Origin of health insurance
At the moment, the coverage of medical costs in the Netherlands is well settled. However, this has not always been the case. The Dutch health care system has gone through a long development, with a history that dates back to the eighteenth century. On this page we discuss the origin of health insurance in the Netherlands.
The first health insurance
All things considered, the old trade guilds already had a system, which can be seen as the precursor of the modern insurance policies. Through their health money-box, also called ‘guild collecting-boxes’, the guilds could support their members financially with medical expenses if they could not pay for it themselves.
Around 1780 the first real health insurance funds were introduced by the commercial insurance companies of that time and focused mainly on the less fortunate in society. This enabled low-income households to insure themselves for the first time, so they no longer had to reach out to the ‘Poor Fund’ of the church or the Poor Law of their municipality in case of an emergency.
Doctors and workers
The General Health Insurance Amsterdam (AZA) was founded in 1846 by doctors and pharmacists. This gave policyholders the freedom to choose their own physician. But the AZA also introduced an income limit that distinguished between the public and the private health sector. The General Health Insurance Amsterdam became one of the biggest players for policyholders belonging to the working class.

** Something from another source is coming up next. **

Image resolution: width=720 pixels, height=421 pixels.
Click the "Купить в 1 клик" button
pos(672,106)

In the second half of the nineteenth century most of the carpenters from Amsterdam were also insured by the General Health Insurance Amsterdam (AZA). In 1874, they teamed up to hand in an official request with their insurer, which included the proposal to use part of the premiums for investing in affordable public housing. The Board of the General Health Insurance Amsterdam did not cooperate, and pushed this proposal aside with the following comment: “Let the labourers rather focus on their work, than engage in this kind of otiosity!”

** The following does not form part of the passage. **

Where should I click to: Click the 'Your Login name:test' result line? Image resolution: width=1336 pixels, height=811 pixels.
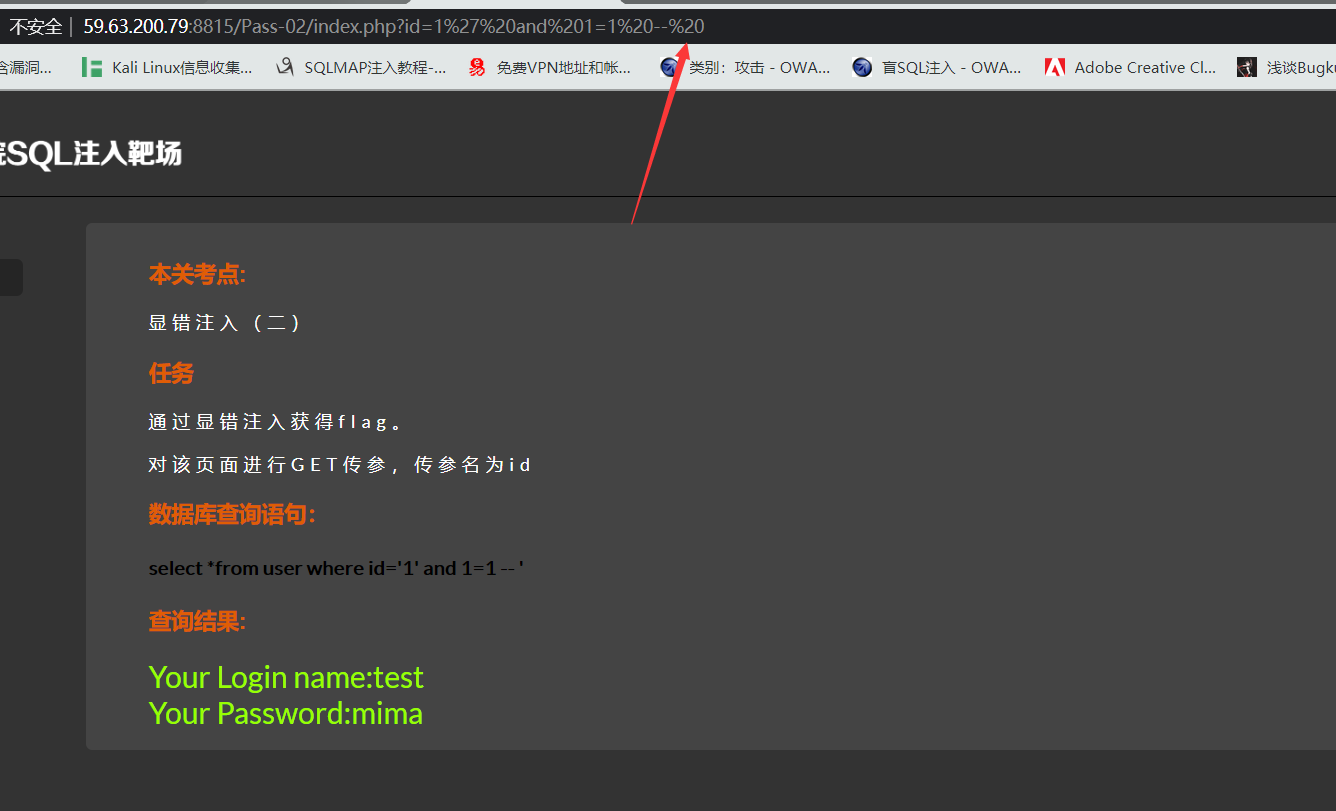click(286, 677)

This comment was obviously not well received and caused the carpenters and others from the working class to establish their own insurance company. They founded the General Mutual Health Insurance by and for labourers, which would mainly represent the interests of the working class.
Subsequently, several funds have been established that represented the labour movement and gave them more and more control about health care. Together with the unions they formed an important player within the world of health insurances. Around 1900, employers also founded the first insurance funds for their employees.

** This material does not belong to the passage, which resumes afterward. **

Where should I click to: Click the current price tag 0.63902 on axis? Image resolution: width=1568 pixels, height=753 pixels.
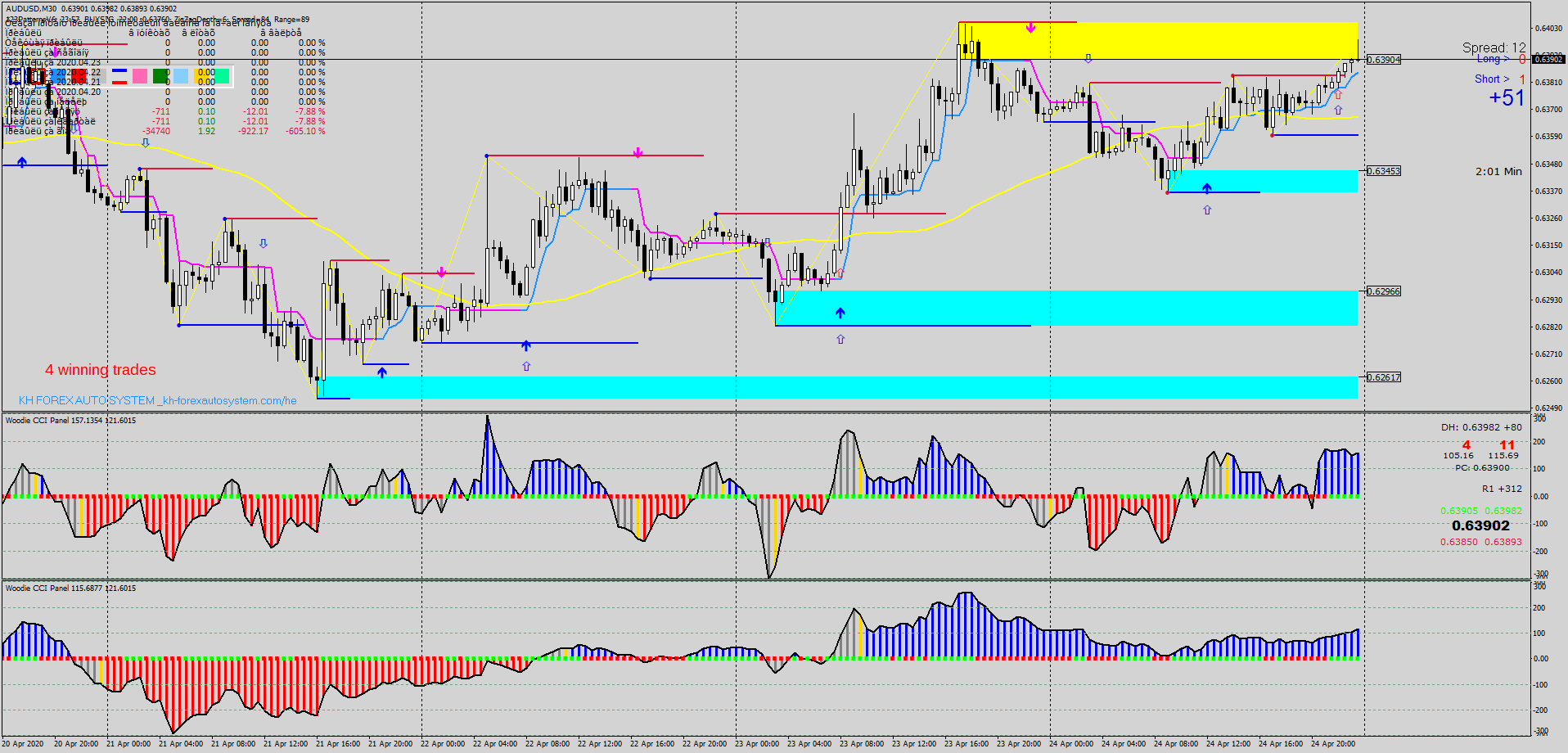[x=1548, y=59]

First legal regulations health insurance
In 1905 the former Dutch administration led by Prime Minister Kuyper took part in the discussions surrounding the social insurance system in the Netherlands for the first time.
Although an earlier initiative by the government did not succeed, the interference of the government ultimately led up to the creation of the Royal Dutch Society of Medicine (KNMG). The KNMG offered the first general insurance packages through their own arrangements and health care contracts. This enabled low-income households, albeit at a limited extent, to get insured against the costs of basic care facilities.
The coverage of these general health insurance policies of the KNMG were still fairly limited compared to the current basic health insurance packages. For example: hospitalization was not insured yet and when someone was not able to pay for hospitalization, he or she still had to invoke the Dutch Poor Law.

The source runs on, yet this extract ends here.